Simons and his team bought hundreds of books from the World Bank (which at the time was the only place that had the financial data they needed) and manually input the data into their computers.
Their goal was simple:
To develop the most powerful quantitative algorithm. To do this, they needed to study the entire history of the market and identify some "anomalies" to predict movements in places and assets that no one was paying attention to. Their computers were the first to store this kind of information.
But even with all that data and computing power, it was still the people and their ideas that mattered most. The key to their work was applying Baum's predictive mathematics to the massive amounts of data their computers had accumulated. They were able to predict even the wildest market fluctuations.
The principles of Medallion are really straightforward:
- Find a pattern that looks like an anomaly.

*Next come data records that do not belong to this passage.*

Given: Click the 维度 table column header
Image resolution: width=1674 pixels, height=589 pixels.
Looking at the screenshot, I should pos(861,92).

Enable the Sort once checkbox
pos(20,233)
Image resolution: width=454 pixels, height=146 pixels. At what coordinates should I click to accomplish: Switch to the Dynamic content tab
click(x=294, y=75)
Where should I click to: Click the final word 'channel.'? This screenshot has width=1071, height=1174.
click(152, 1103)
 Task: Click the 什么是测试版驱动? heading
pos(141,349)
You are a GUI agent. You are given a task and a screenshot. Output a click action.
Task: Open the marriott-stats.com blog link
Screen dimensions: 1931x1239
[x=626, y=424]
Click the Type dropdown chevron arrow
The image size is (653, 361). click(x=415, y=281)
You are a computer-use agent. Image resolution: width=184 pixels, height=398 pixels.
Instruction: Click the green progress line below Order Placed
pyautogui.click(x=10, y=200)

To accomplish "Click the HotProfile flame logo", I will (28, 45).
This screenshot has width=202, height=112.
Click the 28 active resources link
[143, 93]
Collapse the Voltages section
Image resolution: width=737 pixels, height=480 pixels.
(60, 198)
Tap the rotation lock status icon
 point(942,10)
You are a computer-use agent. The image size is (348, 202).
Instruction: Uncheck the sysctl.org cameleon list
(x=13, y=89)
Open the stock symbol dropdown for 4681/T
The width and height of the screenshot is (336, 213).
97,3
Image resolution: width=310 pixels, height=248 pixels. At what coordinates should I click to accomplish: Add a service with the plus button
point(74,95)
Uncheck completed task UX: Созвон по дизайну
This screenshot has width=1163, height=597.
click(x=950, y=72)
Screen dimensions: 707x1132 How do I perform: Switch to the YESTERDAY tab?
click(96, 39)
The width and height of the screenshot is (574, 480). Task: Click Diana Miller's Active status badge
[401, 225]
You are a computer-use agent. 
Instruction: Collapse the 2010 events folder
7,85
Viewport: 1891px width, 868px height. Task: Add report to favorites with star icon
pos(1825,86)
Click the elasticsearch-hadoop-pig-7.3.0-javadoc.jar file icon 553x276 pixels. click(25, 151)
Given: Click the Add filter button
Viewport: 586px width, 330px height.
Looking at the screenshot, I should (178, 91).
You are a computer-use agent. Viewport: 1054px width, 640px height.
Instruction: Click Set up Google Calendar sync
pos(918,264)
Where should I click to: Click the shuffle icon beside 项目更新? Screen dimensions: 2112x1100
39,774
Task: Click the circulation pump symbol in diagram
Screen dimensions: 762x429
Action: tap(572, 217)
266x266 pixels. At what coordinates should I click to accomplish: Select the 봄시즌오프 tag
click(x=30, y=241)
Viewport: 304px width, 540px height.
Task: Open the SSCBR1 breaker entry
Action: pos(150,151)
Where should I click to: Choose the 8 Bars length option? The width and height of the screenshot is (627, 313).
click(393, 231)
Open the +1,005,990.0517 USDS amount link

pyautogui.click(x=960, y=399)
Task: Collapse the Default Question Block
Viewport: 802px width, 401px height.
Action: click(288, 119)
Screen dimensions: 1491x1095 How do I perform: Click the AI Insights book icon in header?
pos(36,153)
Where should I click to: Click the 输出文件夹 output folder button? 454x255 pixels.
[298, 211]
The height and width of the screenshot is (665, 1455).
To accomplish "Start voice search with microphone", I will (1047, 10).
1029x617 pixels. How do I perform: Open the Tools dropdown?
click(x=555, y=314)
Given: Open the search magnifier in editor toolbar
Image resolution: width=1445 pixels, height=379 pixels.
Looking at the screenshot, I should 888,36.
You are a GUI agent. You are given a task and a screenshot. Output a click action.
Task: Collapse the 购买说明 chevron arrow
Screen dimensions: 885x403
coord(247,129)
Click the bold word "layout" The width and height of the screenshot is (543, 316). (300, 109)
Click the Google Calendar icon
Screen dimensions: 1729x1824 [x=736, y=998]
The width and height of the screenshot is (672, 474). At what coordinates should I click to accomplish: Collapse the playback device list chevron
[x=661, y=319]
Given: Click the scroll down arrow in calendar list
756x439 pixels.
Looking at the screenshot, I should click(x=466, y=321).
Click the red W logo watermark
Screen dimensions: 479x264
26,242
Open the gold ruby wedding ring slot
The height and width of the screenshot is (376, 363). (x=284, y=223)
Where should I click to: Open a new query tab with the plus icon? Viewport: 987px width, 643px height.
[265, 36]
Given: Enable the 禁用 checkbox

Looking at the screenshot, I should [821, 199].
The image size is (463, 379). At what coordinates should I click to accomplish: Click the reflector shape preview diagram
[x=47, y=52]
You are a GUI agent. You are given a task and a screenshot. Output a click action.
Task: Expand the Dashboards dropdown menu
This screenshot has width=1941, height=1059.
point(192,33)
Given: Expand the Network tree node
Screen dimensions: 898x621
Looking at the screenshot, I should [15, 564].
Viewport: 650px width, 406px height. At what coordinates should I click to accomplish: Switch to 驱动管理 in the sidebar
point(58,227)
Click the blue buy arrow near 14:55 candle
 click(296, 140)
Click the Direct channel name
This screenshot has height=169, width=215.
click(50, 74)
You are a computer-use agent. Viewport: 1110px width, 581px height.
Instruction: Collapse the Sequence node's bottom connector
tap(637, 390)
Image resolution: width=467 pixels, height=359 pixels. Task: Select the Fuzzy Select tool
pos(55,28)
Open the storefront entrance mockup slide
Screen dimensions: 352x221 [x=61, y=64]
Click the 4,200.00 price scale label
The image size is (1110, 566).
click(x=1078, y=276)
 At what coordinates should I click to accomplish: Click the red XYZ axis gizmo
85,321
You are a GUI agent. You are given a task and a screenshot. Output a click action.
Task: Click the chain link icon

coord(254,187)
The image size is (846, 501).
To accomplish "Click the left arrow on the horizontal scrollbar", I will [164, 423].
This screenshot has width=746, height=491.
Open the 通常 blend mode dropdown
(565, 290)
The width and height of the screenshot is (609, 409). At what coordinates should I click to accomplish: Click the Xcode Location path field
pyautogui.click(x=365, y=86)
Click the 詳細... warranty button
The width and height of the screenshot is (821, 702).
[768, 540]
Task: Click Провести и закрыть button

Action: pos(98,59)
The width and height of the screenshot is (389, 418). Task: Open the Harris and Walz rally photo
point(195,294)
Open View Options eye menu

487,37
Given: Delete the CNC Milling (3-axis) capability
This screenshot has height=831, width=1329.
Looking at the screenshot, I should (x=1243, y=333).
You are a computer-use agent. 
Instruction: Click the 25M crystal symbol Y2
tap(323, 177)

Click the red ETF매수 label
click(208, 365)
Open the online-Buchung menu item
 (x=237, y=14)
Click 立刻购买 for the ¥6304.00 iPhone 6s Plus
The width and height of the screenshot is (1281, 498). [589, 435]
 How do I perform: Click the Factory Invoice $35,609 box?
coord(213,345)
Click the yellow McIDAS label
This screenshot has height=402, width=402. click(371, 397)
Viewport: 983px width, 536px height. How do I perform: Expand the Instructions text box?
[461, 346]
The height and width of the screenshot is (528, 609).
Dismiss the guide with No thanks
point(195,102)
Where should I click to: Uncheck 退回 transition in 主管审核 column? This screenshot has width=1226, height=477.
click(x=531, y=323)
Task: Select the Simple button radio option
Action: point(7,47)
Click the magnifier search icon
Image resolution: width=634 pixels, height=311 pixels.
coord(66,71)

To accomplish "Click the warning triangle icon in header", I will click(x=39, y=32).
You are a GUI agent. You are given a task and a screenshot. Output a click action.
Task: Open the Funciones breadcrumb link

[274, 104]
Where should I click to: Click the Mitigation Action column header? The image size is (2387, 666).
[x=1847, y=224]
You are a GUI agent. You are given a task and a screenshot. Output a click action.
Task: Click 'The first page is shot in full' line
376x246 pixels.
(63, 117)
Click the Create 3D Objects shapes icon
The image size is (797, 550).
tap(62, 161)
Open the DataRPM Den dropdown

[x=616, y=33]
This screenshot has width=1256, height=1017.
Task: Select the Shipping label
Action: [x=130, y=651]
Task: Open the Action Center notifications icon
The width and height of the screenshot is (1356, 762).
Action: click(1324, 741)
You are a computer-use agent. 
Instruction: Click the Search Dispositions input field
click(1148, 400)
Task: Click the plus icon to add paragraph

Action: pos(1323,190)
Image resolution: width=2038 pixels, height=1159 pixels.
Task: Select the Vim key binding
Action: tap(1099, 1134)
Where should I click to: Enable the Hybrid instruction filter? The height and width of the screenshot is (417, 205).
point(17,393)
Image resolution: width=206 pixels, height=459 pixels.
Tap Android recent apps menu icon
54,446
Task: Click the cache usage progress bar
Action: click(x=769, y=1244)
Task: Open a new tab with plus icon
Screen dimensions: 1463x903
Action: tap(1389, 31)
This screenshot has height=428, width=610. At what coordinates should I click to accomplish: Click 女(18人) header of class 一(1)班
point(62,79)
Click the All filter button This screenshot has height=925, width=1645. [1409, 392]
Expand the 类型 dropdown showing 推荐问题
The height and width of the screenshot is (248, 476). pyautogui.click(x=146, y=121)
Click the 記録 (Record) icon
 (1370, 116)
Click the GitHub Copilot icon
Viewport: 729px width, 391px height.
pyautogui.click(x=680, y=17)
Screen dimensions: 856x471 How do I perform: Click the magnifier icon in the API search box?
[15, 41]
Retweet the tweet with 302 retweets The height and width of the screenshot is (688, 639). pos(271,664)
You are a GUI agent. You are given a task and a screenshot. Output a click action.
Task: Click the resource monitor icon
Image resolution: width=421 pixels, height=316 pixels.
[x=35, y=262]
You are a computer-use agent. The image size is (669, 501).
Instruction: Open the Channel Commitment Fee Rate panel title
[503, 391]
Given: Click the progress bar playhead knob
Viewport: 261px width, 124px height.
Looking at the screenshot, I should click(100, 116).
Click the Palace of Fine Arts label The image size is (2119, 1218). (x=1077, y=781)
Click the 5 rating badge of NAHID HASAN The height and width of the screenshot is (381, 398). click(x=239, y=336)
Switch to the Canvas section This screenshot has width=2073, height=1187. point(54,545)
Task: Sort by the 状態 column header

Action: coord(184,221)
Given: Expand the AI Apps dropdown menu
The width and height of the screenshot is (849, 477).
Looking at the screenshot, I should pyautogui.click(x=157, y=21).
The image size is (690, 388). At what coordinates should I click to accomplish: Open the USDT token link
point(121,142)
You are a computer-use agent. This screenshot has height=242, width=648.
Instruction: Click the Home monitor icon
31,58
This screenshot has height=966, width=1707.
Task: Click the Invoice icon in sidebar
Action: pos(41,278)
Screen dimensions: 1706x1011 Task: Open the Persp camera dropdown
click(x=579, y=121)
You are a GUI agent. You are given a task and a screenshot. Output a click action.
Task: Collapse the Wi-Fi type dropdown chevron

- There's no better information than more information.
- Don’t ask why, just follow the forecast.
This is pretty standard practice in the financial market, where traders occasionally come up with great strategies and dominate the market. But competing firms quickly catch on to these profitable methods, adopt them, and ultimately kill the strategy.
That hasn’t happened with the Medallion Fund.
The fund maintains this level of secrecy because Renaissance (the fund's management company) is notorious for making its employees sign strict confidentiality agreements.
The team keeps a very low profile, and not much is known about this small group of scientists. But it’s clear that their combined wealth exceeds the GDP of many countries. Plus, Medallion's money has a significant impact on U.S. politics.
During the 2016 presidential race, Simons was one of Hillary Clinton's top donors, contributing $26 million to her campaign.
As of now, Simons’ net worth is estimated at $28 billion, and since 2009, he’s been pretty much out of the day-to-day operations of the fund, but that doesn’t stop him from raking in a nice profit from the overall earnings of the company every year.
Medallion continues to outperform the rest of the market, showing phenomenal returns, and there doesn’t seem to be any signs of that changing anytime soon.